If the Biden administration isn’t careful, it could soon find itself confronting at least two major disasters in the broader Middle East. The first: the permanent entrenchment in Yemen of an Iranian-backed Houthi regime—a version of Hezbollah on the Arabian Peninsula, armed to the teeth with long-range precision weapons capable of targeting U.S. partners and interests across the region from Egypt and Israel to Saudi Arabia and the United Arab Emirates. Monday’s reports of another barrage of lethal drones and ballistic missiles fired at targets across Saudi Arabia are just the latest reminder of how bad things can get.
The second disaster: the full-blown collapse of the U.S. and NATO position in Afghanistan and the Taliban’s return to power, who remain in league with al Qaeda terrorists who helped Osama bin Laden perpetrate the 9/11 attacks on New York and Washington nearly 20 years ago.
U.S. President Joe Biden certainly didn’t create the dire circumstances the United States now faces in both countries. They’ve been in the works for years. But the policies his administration has pursued in its first two and a half months in office have almost certainly made two bad situations even worse. Equally clear is if the scope and consequences of these pending defeats for U.S. policy be fully realized, Biden will inevitably be saddled with the bulk of the blame.
The folly in Yemen is the most obvious. The administration entered office in high moral dudgeon, determined to punish the Saudis for their multitude of sins, including their inept and brutal prosecution of the war against the Houthis. Pending arms sales to the kingdom were immediately suspended. All support for Saudi offensive military operations ceased. The Trump administration’s last-minute decision to designate the Houthis as a foreign terrorist organization was reversed. An intelligence report announcing the kingdom’s de facto ruler, Crown Prince Mohammed bin Salman, responsible for the grisly 2018 murder of journalist Jamal Khashoggi was made public. Boom, boom, boom, boom. The casual observer of Biden’s start in office could have been forgiven for concluding that U.S. foreign policy had no higher purpose than finding new ways to demonstrate its disgust and disdain for the House of Saud.
What happened next should not have been a surprise—at least not for anyone who has spent more than five minutes analyzing who was on the other side of the Yemen conflict: a murderous band of radical ideologues in bed with the Islamic Revolutionary Guard Corps (IRGC) and determined to conquer most of Yemen in service to their slogan “Death to America. Death to Israel. Curse the Jews. Victory to Islam.” You don’t have to be former U.S. Secretary of State Henry Kissinger to appreciate the most likely response to a U.S. decision to pull the rug out from under the Saudi war effort would be a dangerous escalation of the Houthi military campaign.

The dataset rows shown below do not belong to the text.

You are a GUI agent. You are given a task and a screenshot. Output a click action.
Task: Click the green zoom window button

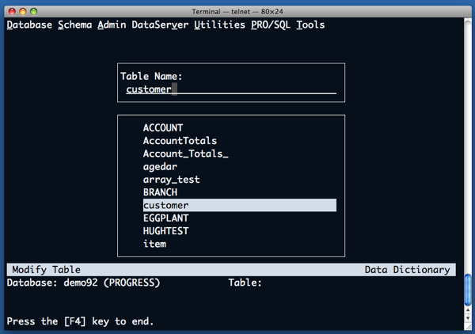[x=34, y=11]
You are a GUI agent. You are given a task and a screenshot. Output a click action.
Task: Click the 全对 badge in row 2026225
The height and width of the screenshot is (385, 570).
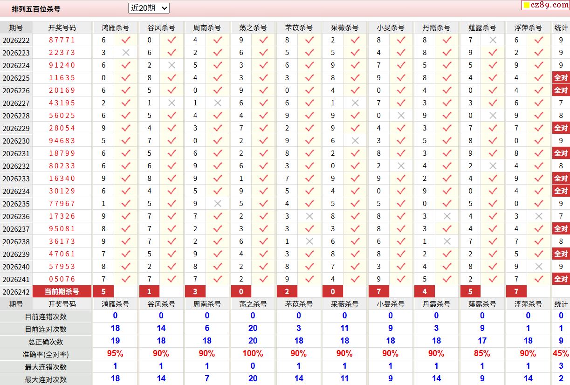[x=561, y=78]

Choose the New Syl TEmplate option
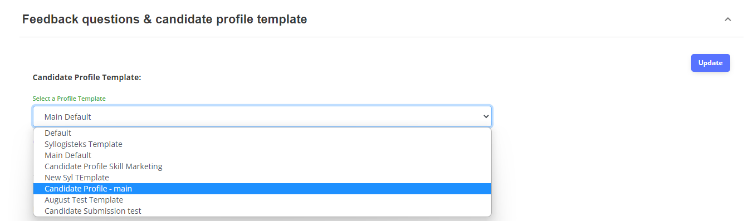click(x=262, y=178)
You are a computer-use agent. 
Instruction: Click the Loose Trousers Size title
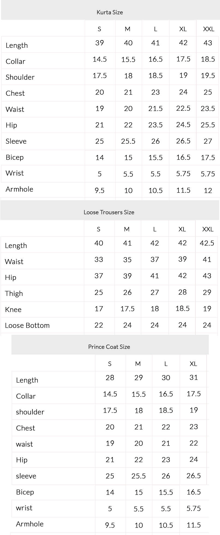coord(109,212)
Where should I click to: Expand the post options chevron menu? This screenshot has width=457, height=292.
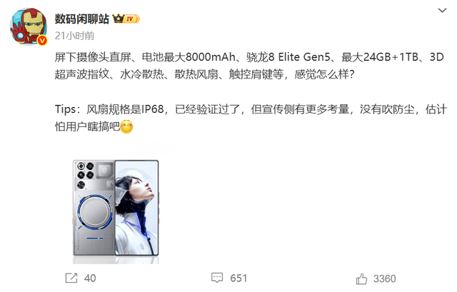pyautogui.click(x=443, y=11)
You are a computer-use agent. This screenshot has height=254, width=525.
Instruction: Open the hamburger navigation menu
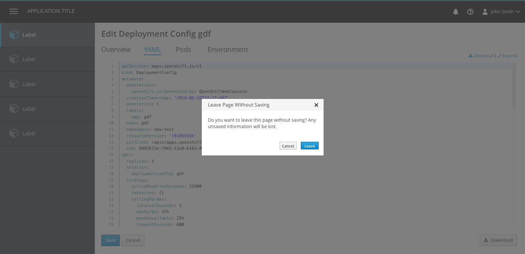click(x=14, y=11)
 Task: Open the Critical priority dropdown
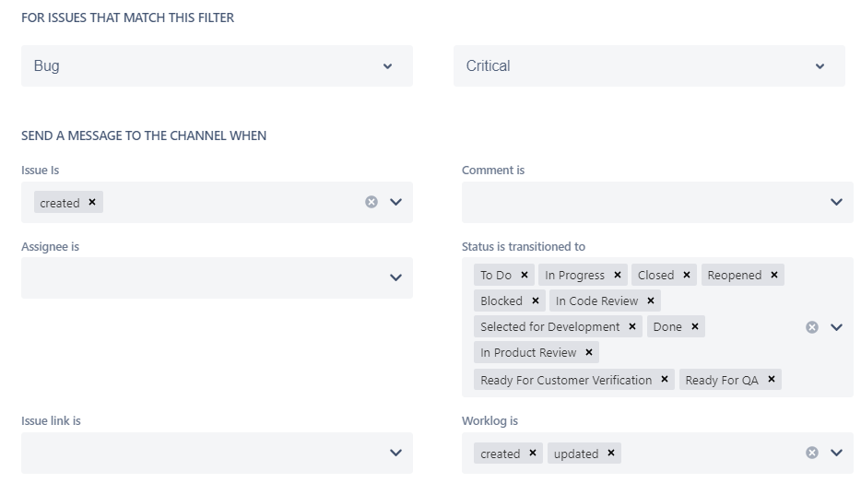(649, 65)
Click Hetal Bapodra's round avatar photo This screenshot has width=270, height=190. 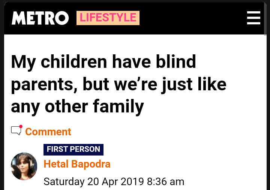[24, 166]

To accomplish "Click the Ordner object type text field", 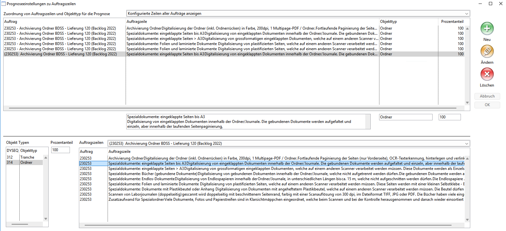I will point(405,117).
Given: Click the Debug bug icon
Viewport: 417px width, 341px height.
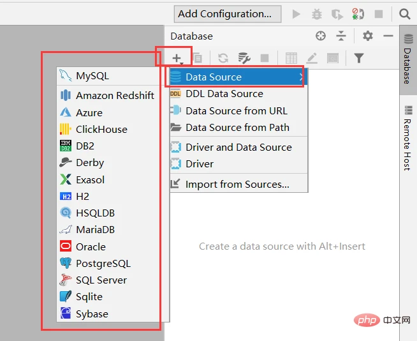Looking at the screenshot, I should pos(317,13).
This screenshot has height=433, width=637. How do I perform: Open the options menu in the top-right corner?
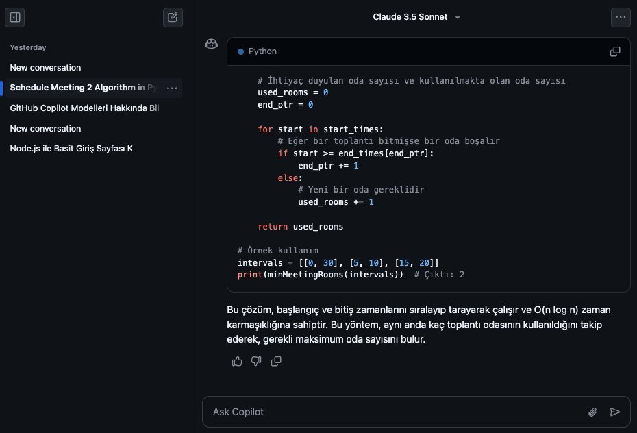click(621, 18)
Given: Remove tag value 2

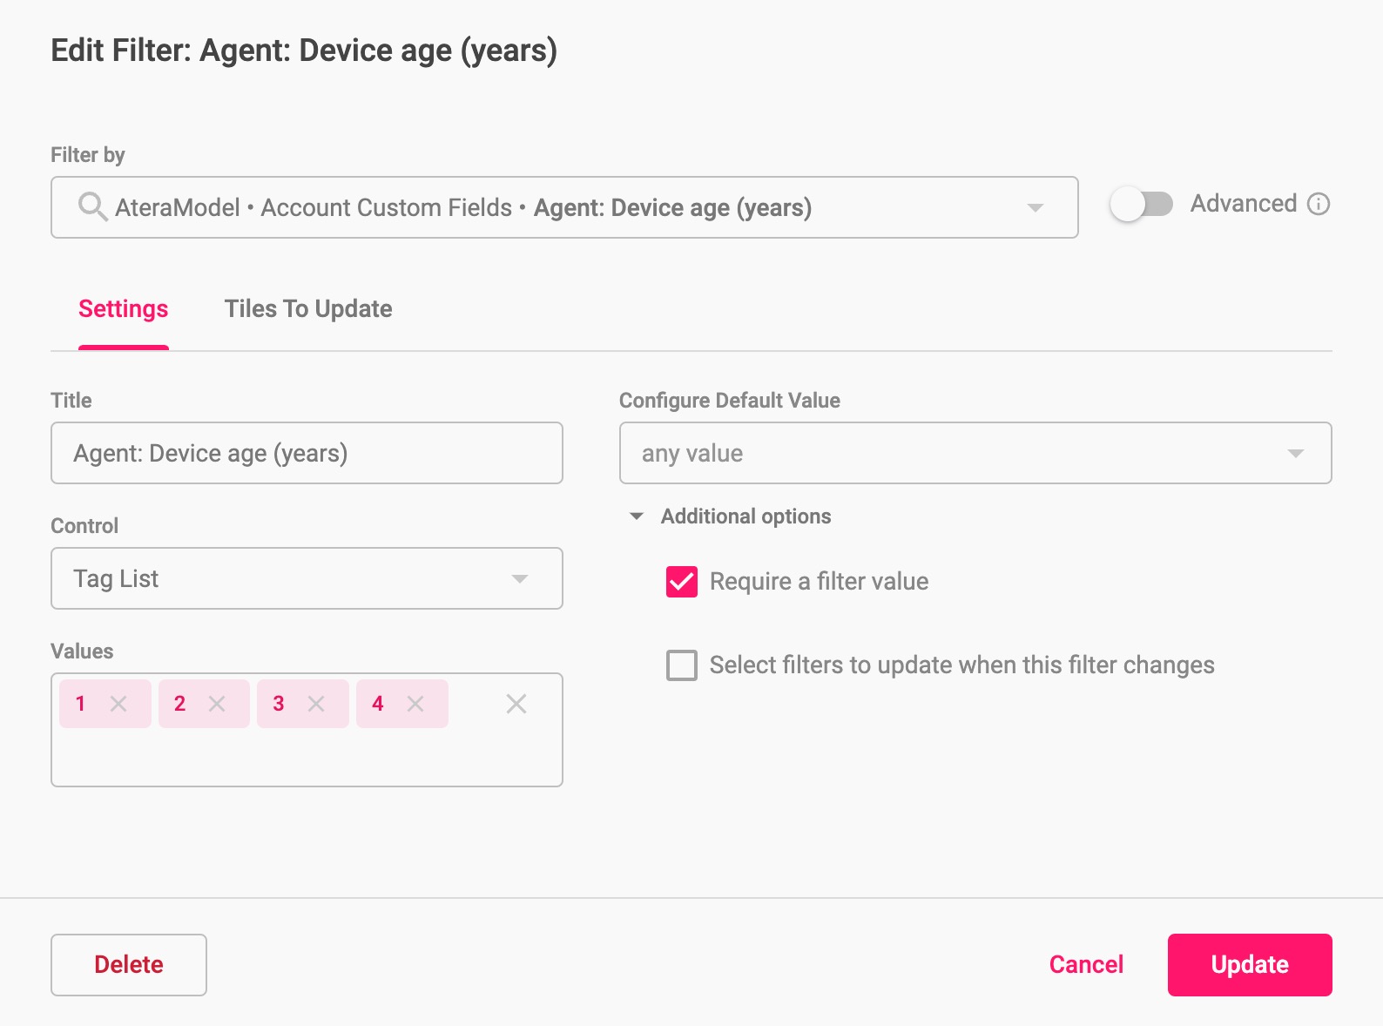Looking at the screenshot, I should (x=217, y=704).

The acceleration of rocket, drone, and ballistic missile attacks against Saudi towns, airports, and critical oil infrastructure has been unrelenting and breathtaking in its scope and audacity. It’s been coupled with a surge in the long-running Houthi effort to take the strategic city of Marib, the last toehold of the United Nations-recognized, Saudi-backed government in north-central Yemen and the location of the country’s largest oil and gas fields. Should the Houthis succeed, it would effectively be game over for the seven-year effort to block the consolidation of a Hezbollah-like revolutionary regime across northern Yemen, abutting the Red Sea and Saudi border, beholden to Tehran, and—much like their Lebanese counterpart—brandishing a rapidly growing arsenal of weapons capable of raining down destruction on high-value targets in every major U.S. regional ally with potentially catastrophic effects.
For its part, the Biden administration seems to be taken aback that a band of anti-United States fanatics backed by the IRGC ended up interpreting Biden’s promise to “reassess” relations with Riyadh as an open invitation to press their military advantage rather than lay down their arms. On more than one occasion, U.S. officials have expressed “alarm” that their good-faith peace gestures to end the war have triggered a major uptick in Houthi attacks on the kingdom. The administration’s spokespersons have dutifully condemned each new Houthi outrage. And they have repeatedly underscored their commitment to help Saudi Arabia protect its territory from the assaults, pledging “we’re not going to allow Saudi Arabia to be target practice.”